Oral Presentation COSA 2015 ASM

Neuroendocrine tumor (NET) Oceania patient experience: results from the first global NET patient survey - A collaboration between the International Neuroendocrine Cancer Alliance (INCA) and Novartis (#74)

John Leyden 1 , Nick Pavlakis , David Chan 2 , Michael Michael 3 , Stephen Clarke 2 , Mustafa Khasraw 2 , Timothy Price 4
  1. Unicorn Foundation, Mosman, NSW, Australia
  2. Royal North Shore Hospital, St Leonards, NSW, Australia
  3. Peter MacCallum Cancer Centre, Melbourne, VIC, Australia
  4. Queen Elizabeth Hospital and University of Adelaide, Adelaide, SA, Australia

Background: NETs are a rare heterogeneous group of malignancies, often with a delayed diagnosis. Although diagnosis of NETs is increasing, little has been published on the NET patient experience. We present data on the Oceania NET patient perspective.

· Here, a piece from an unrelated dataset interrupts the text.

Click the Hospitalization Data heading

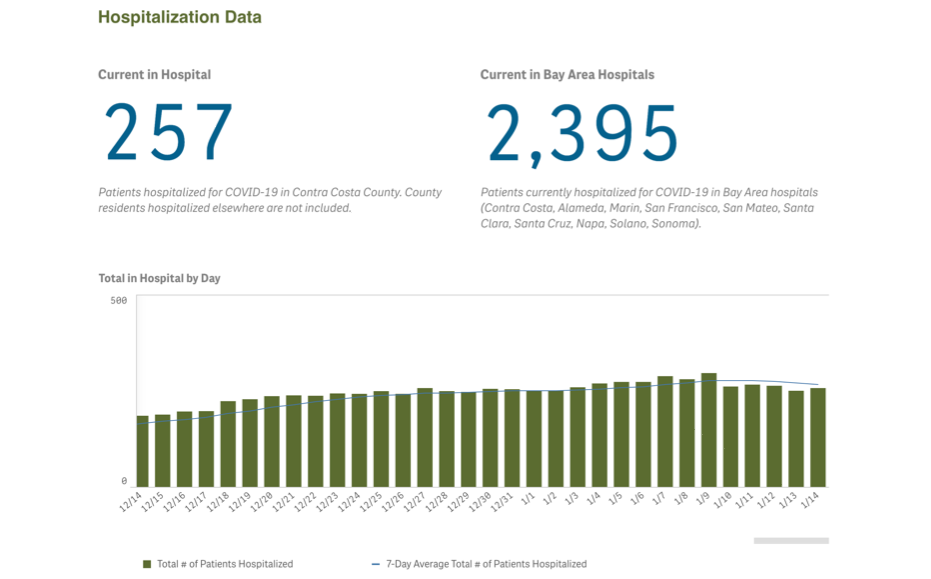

Methods: In 2014,1928 NET patients from >12 countries, including Oceania (n=138: Australia, New Zealand, other Oceania countries [not specified by respondents]), participated in a survey on the NET patient experience conducted by Hall & Partners on behalf of INCA/Novartis and funded by Novartis. Comparisons were deemed significant at P<.05.


Results: Oceania patient-reported NET types included gastroenteropancreatic (70%), lung/thymus (11%), and other/unknown (19%).Most patients reported G1/G2 (56%) functional disease (50%); gastrointestinal(GI) NETs were more likely than pancreatic NETs (pNET) to be low grade (G1: 50% vs 32%) and functional (58% vs 23%). 54% of NETs had metastasized at diagnosis, significantly greater for GI/pNET (71%/62%) than lung NET (37%). 38% reported fair/poor health, and 71% said NETs had a negative impact on their lives, including overall energy levels (72%) and emotional health (66%). Having NETs made patients feel anxious/worried (63%) and concerned (44%). Patients made numerous lifestyle adjustments, including dietary changes (GI/pNET, 61%/55%; lung NET, 34%) and increased travel (60%) and related spending (57%) for medical appointments. 81% of respondents not working (n=27) stopped due to NETs; 30% of retirees (n=37) had to stop working earlier than planned. Patients felt well supported by their HCPs, particularly oncologists/nurses (82%/87%), nuclear medicine specialists (82%), and surgeons (73%). Patients believed better access to NET specific treatments/more awareness of NETs (58%/58%), NET specific information (52%) and access to a NET medical team (48%) would help them live better with NETs.


Conclusion: This large global NET patient survey demonstrated a substantial impact of NETs Oceania patients and identified areas for improvement in patient access.